◆ WORK TO BE COMPLETED ◆
Copy, word for word, the lines below from the one containing "Click the Guernsey label on map" up to and including the one containing "You are a computer-use", with pictures left out.

Start of Block

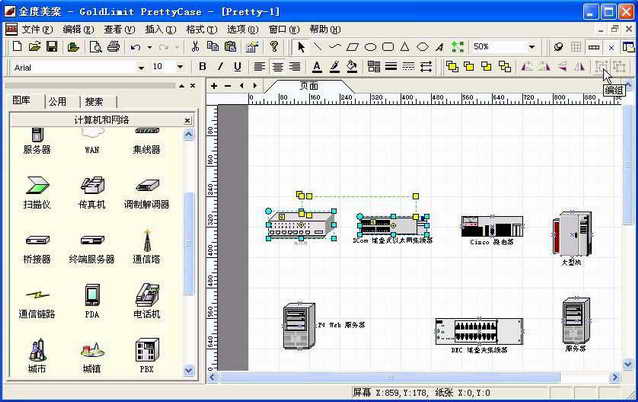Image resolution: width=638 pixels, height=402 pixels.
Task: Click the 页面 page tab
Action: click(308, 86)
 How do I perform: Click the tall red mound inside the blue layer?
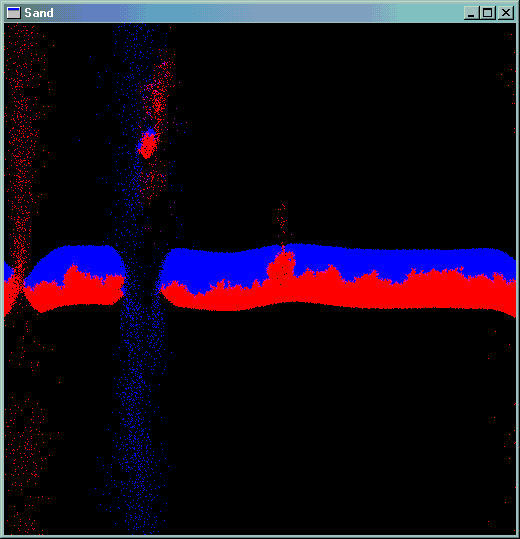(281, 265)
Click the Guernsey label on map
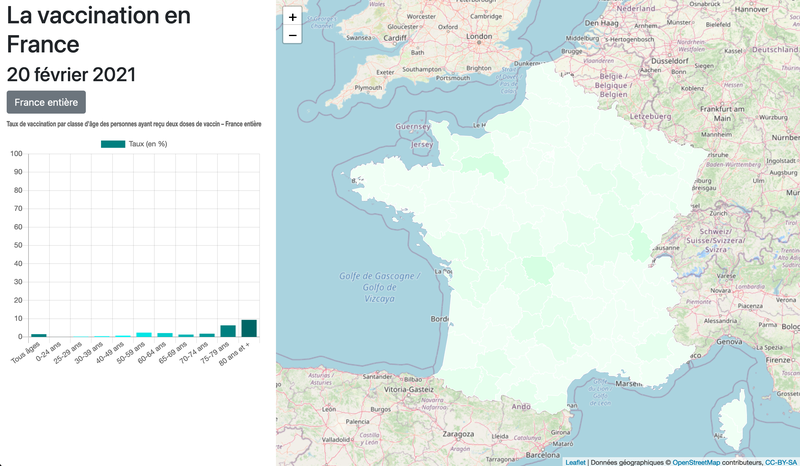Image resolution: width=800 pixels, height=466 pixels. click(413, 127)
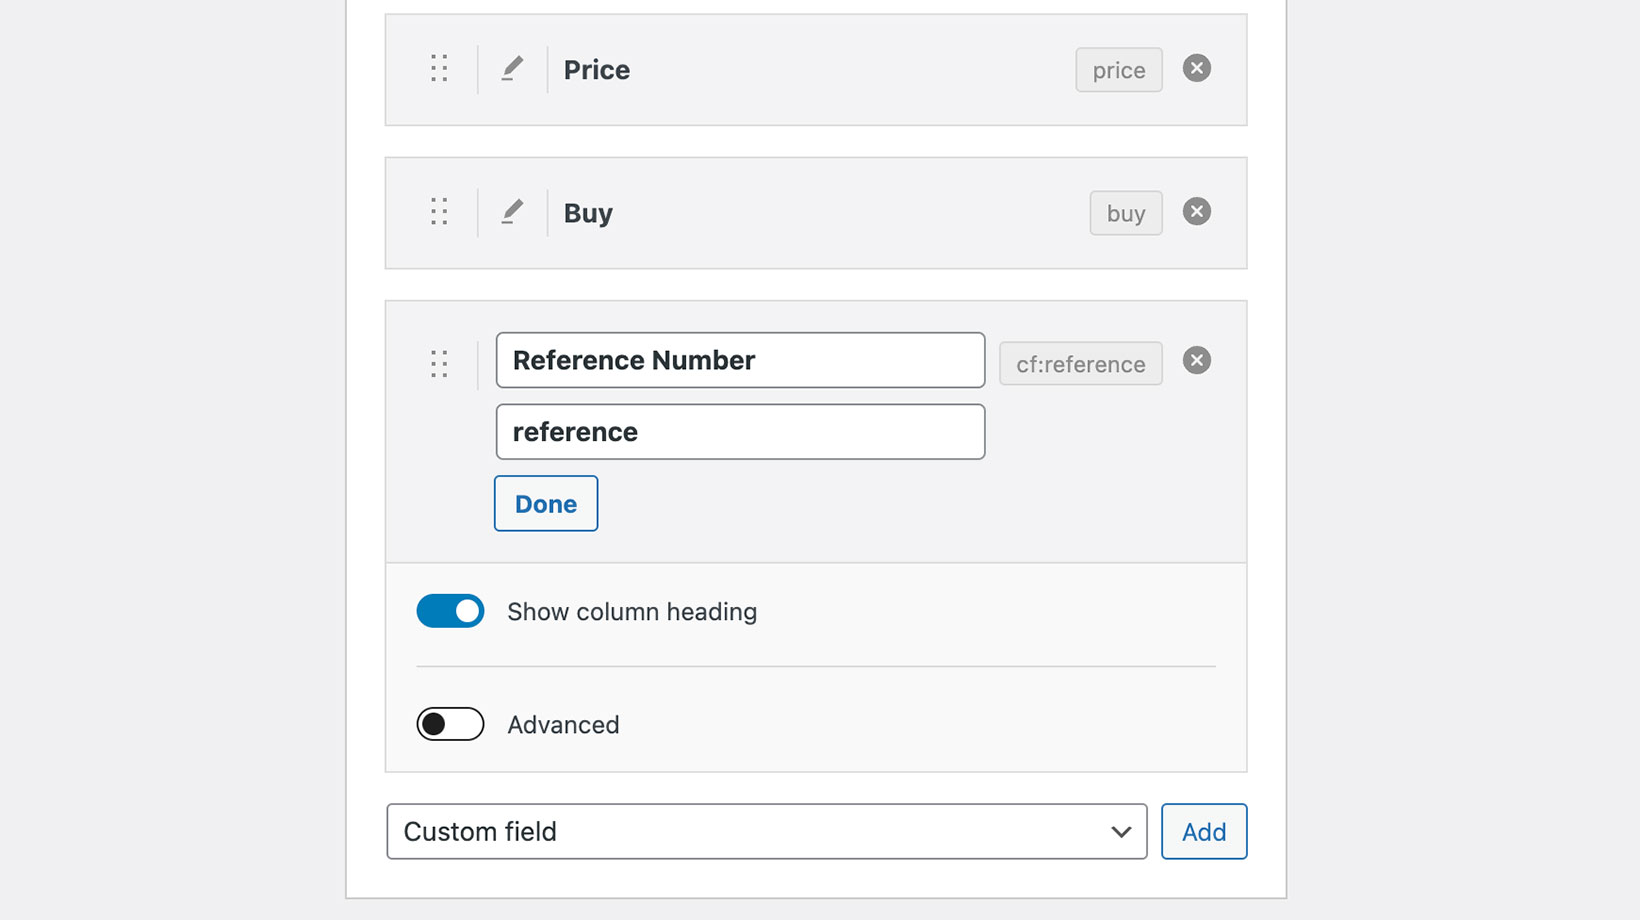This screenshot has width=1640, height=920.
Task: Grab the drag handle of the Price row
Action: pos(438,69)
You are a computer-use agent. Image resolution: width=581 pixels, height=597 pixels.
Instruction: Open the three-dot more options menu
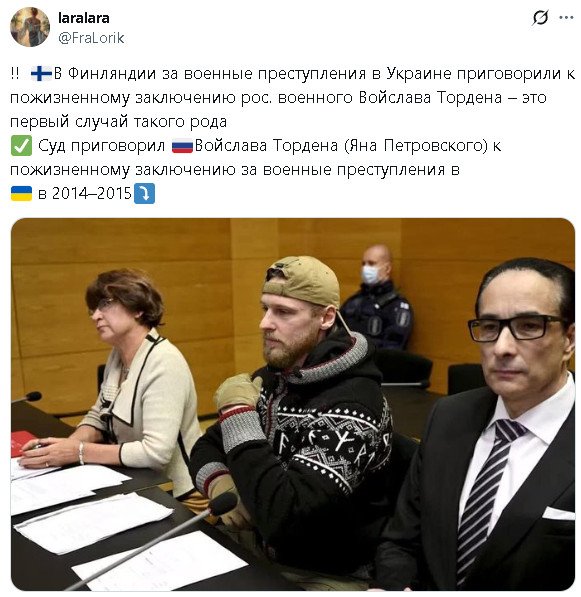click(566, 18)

End of Block
Start of Block

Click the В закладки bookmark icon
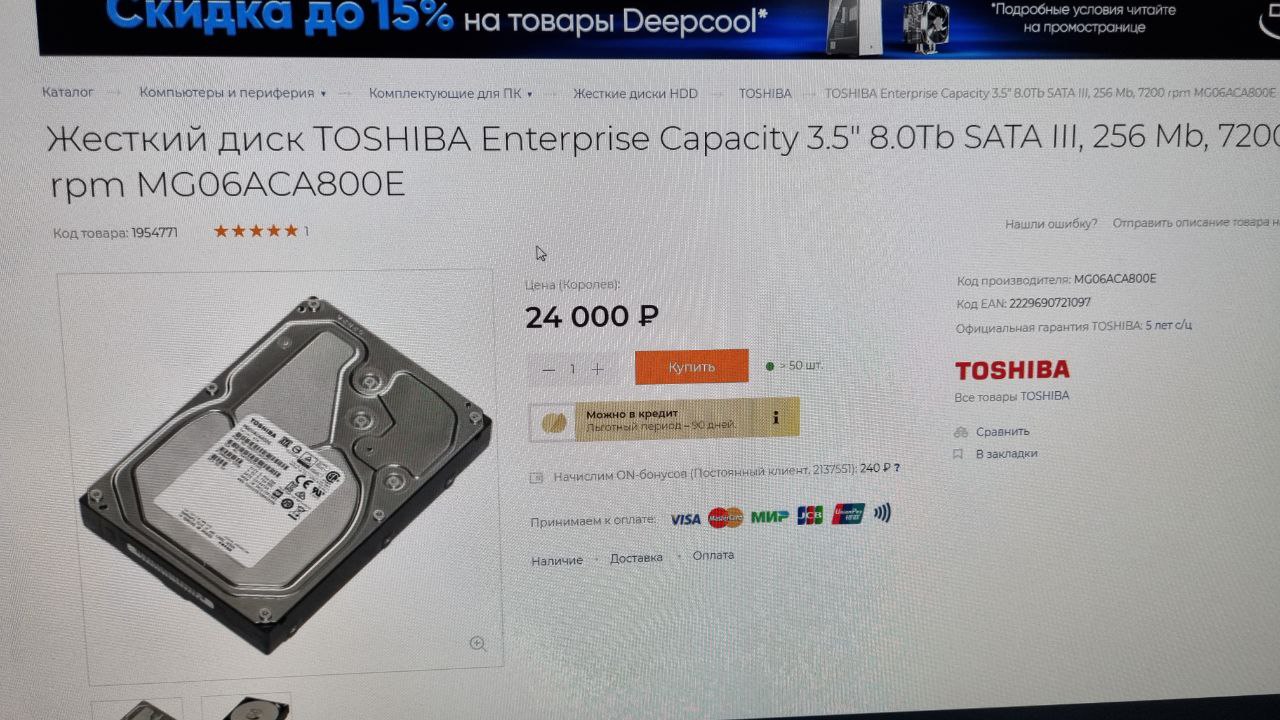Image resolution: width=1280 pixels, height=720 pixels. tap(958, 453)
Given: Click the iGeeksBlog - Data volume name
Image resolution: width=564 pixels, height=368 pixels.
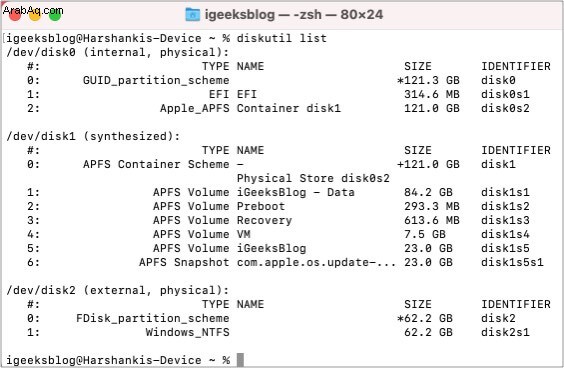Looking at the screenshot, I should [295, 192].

End of Block

◆ ANSWER FOR THE TASK ◆
Click the Guernsey label on map
Image resolution: width=800 pixels, height=466 pixels. click(413, 127)
This screenshot has width=1640, height=920.
Task: Grab the drag handle of the Price row
Action: pos(438,69)
You are a computer-use agent. Image resolution: width=581 pixels, height=597 pixels.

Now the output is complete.